■ Exercise task: Rewrite the lines from the line with "You are a computer-use agent." to the line with "Instruction: Click the plus icon to add gold", replacing "gold" with "silver" and leaving everything else unchanged.

■ Data extract:
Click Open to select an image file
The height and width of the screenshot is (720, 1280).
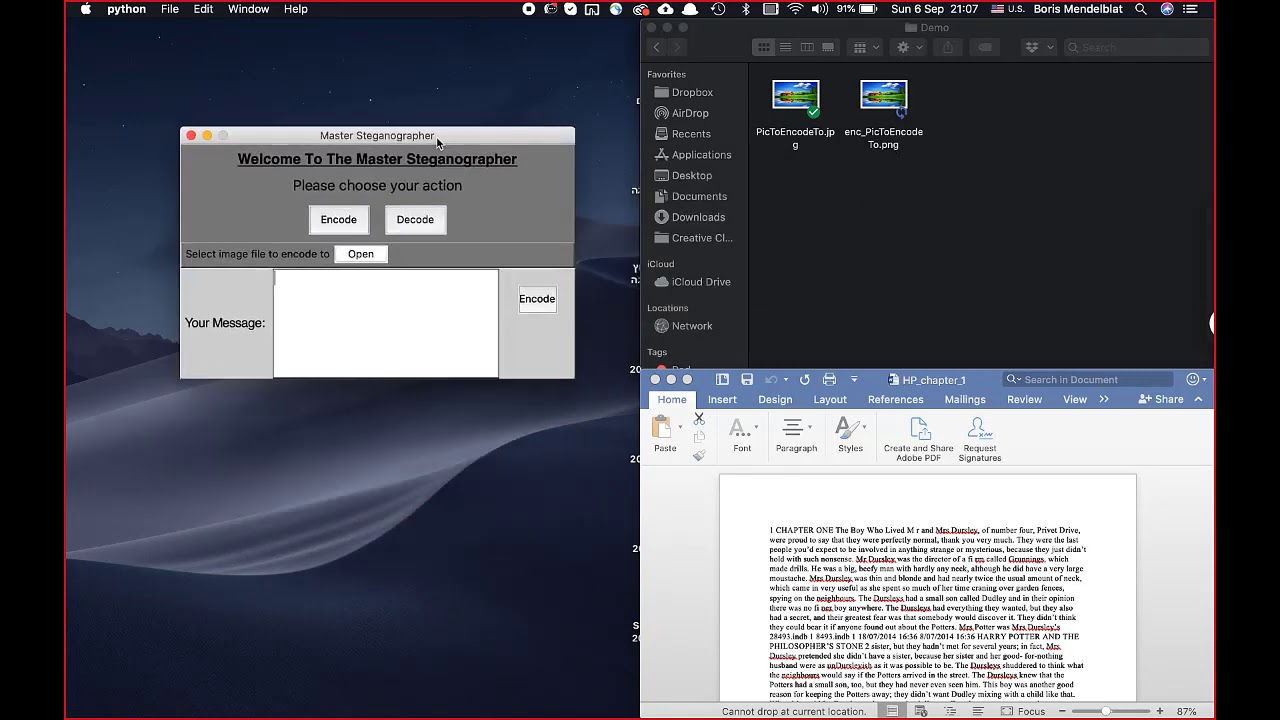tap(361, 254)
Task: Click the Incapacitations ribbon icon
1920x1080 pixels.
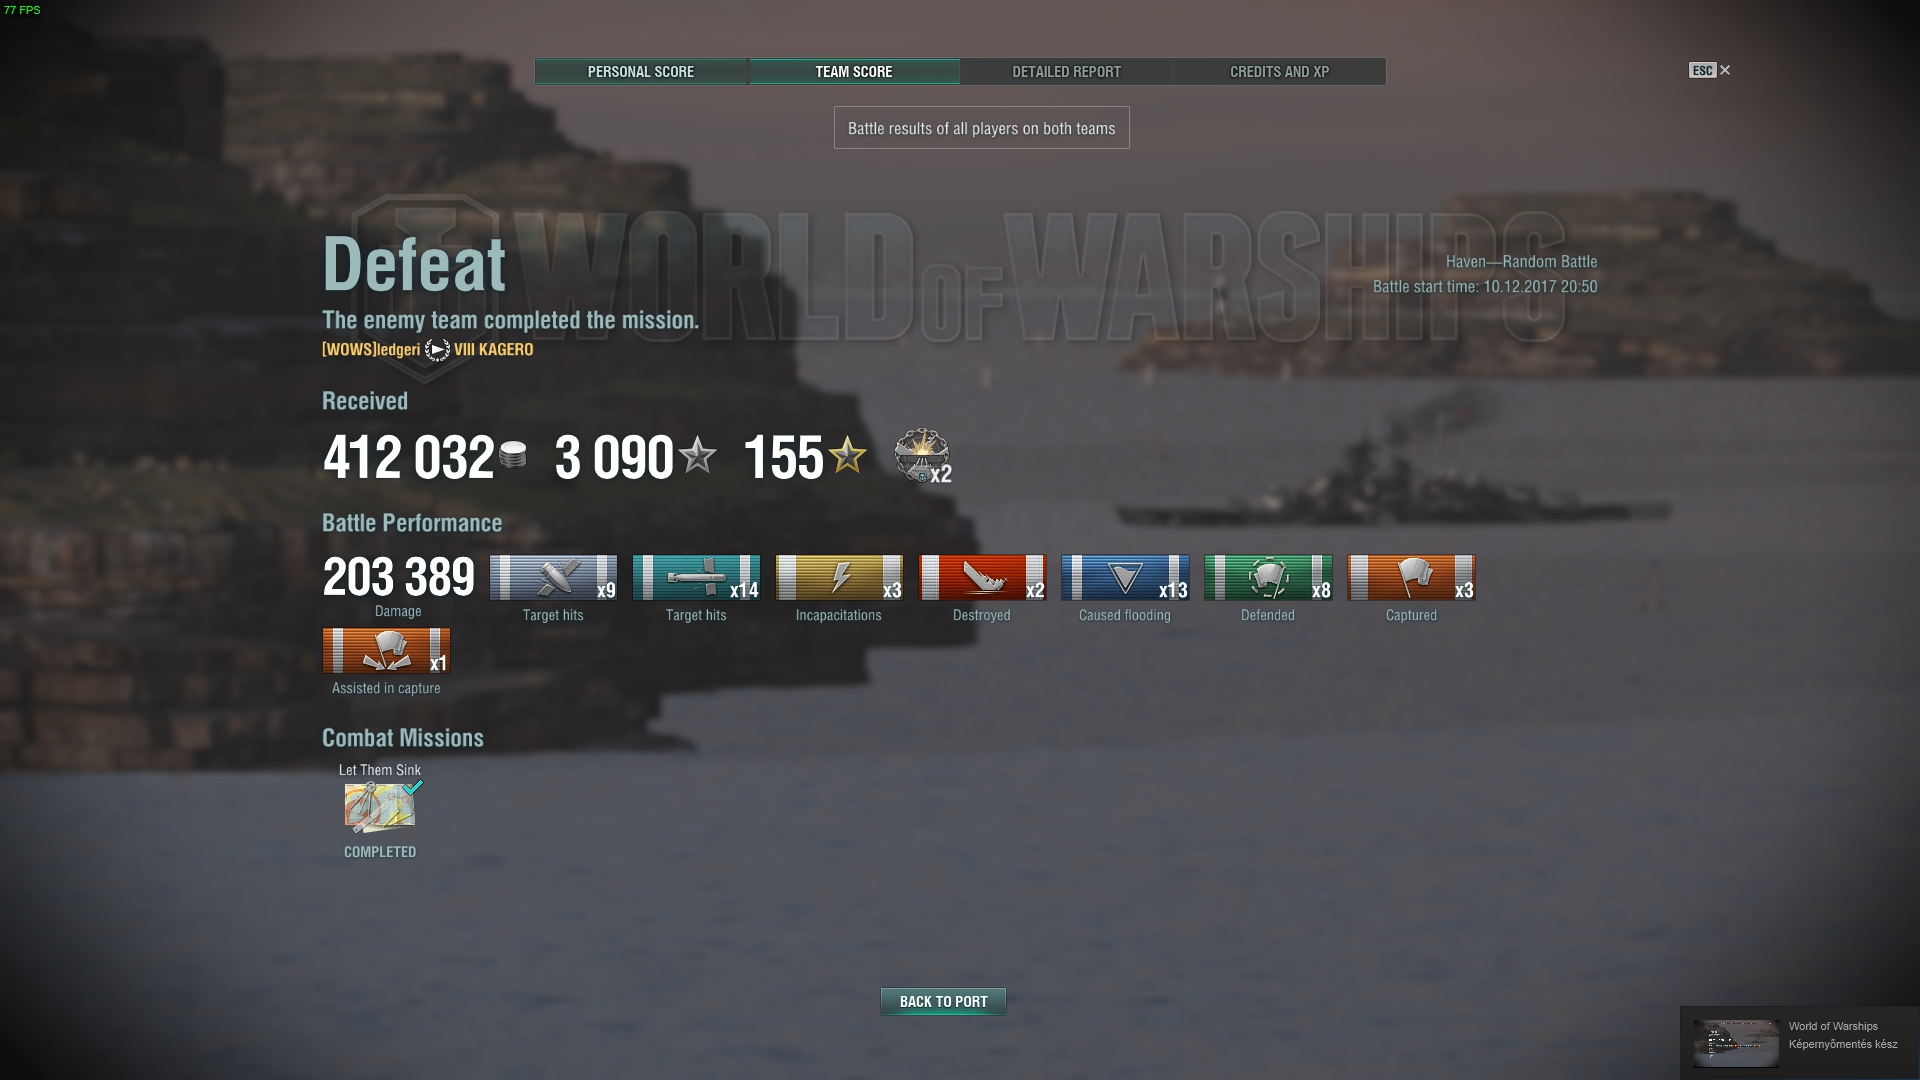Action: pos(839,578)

==

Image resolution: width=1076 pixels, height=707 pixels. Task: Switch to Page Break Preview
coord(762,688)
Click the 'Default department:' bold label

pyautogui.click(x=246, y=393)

--

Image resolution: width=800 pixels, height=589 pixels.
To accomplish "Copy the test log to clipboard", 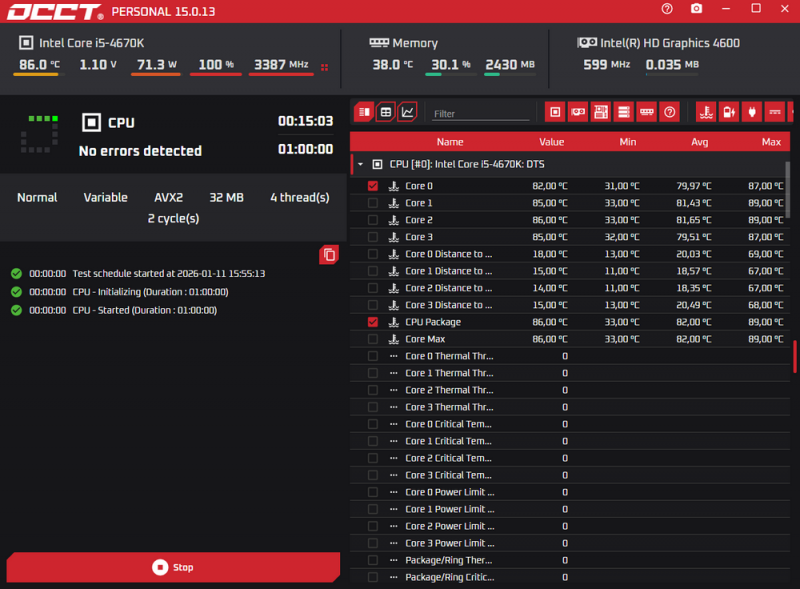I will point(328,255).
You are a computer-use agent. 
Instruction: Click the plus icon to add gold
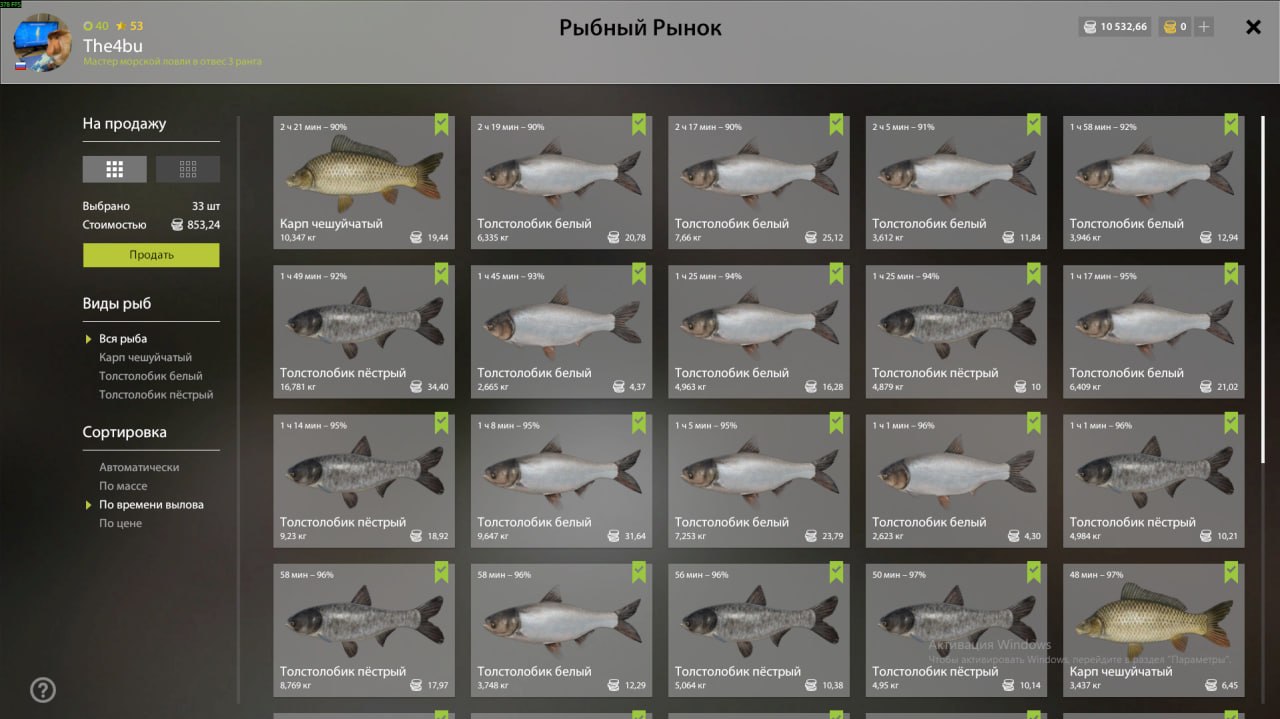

■ Result of the task:
You are a computer-use agent. 
Instruction: Click the plus icon to add silver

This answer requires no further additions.